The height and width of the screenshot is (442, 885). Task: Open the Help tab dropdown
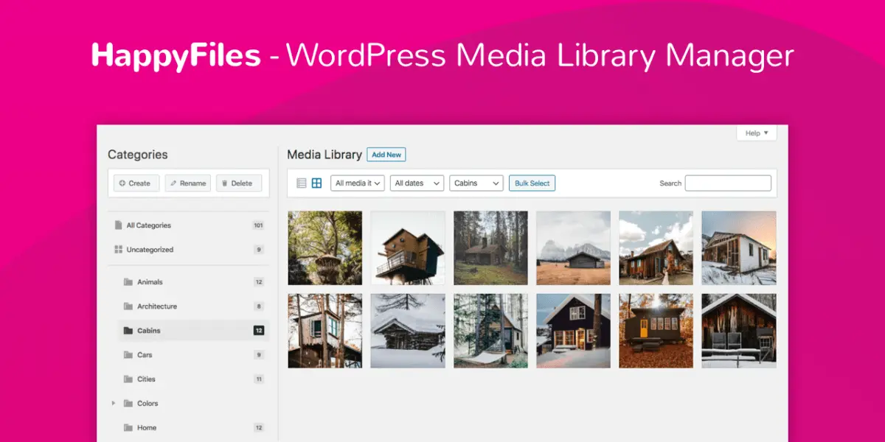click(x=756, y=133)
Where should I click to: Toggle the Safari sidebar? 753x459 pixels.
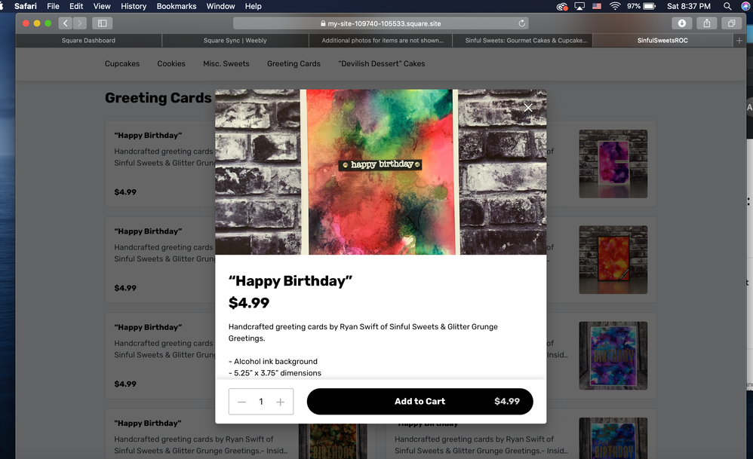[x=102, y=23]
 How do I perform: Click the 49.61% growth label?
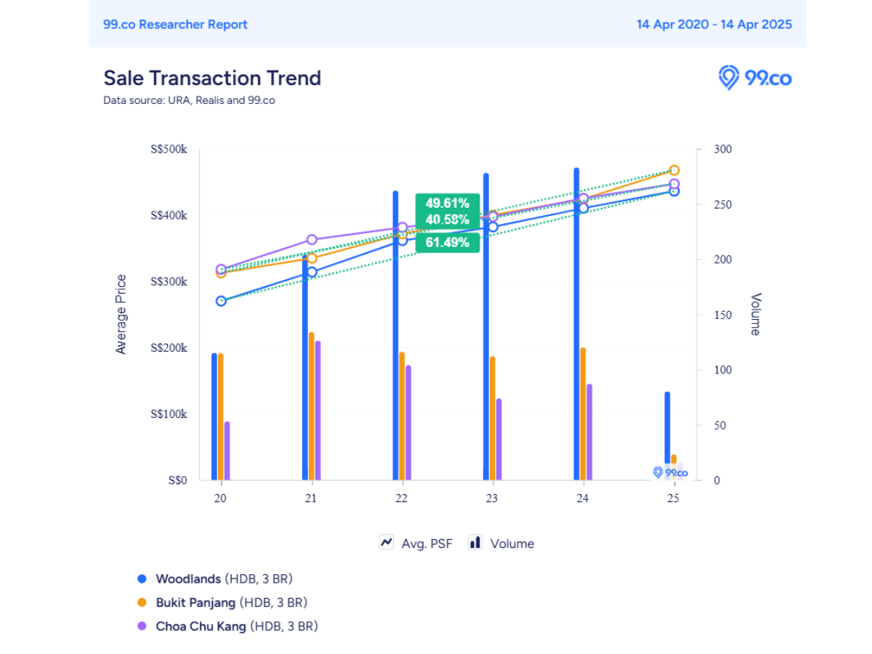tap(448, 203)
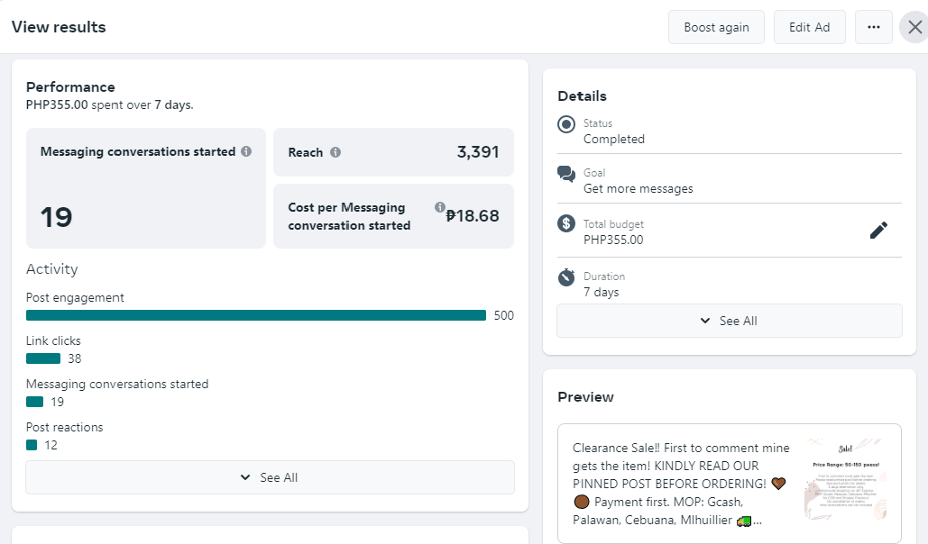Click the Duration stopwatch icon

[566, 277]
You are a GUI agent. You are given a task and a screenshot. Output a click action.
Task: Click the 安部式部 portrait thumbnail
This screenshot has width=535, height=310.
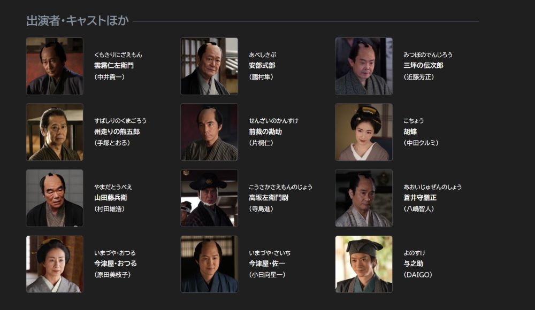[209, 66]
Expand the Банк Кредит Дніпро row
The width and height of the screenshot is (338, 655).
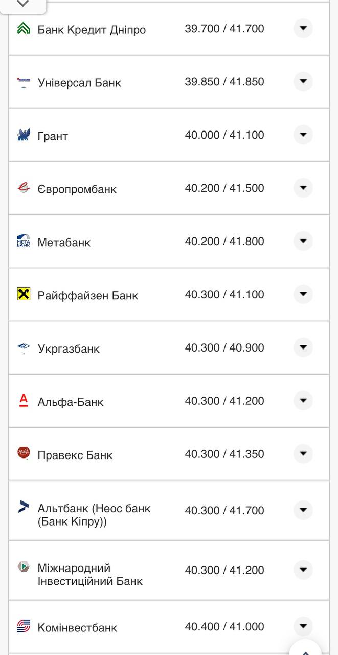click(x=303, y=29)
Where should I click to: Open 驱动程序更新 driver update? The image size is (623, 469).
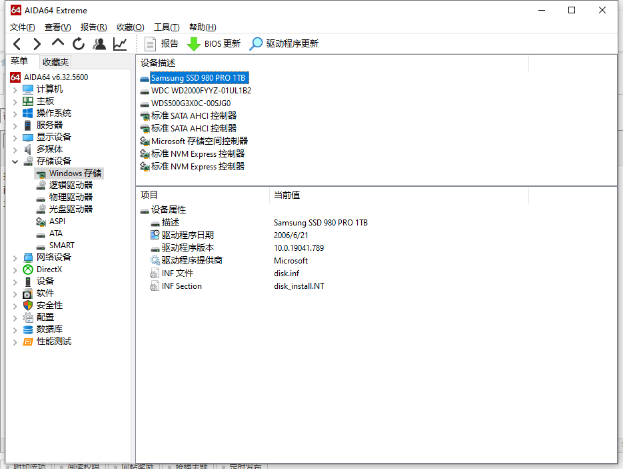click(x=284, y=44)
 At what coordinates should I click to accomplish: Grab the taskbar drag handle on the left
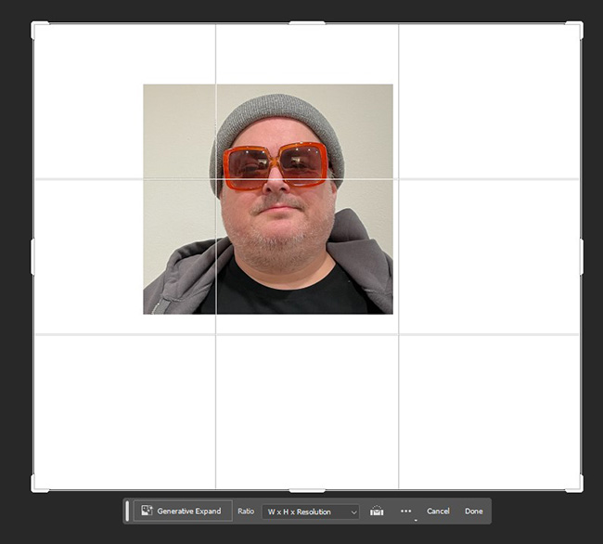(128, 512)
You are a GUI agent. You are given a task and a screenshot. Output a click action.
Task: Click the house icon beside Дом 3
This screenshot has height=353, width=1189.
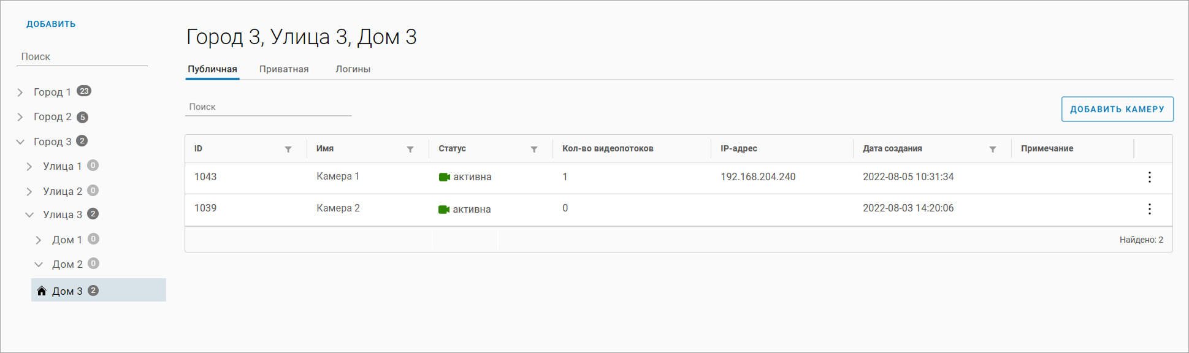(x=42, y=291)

= = = =

Exercise instructions:
I need the lines from the one containing "At what coordinates" through the end of the records retyped exactly, with the pictures left out.

Result for this exercise:
 At what coordinates should I click to accomplish: Grab the taskbar drag handle on the left
(128, 512)
You are a GUI agent. You are given a task and a screenshot. Output a click action.
Task: Click the house icon beside Дом 3
This screenshot has height=353, width=1189.
(x=42, y=291)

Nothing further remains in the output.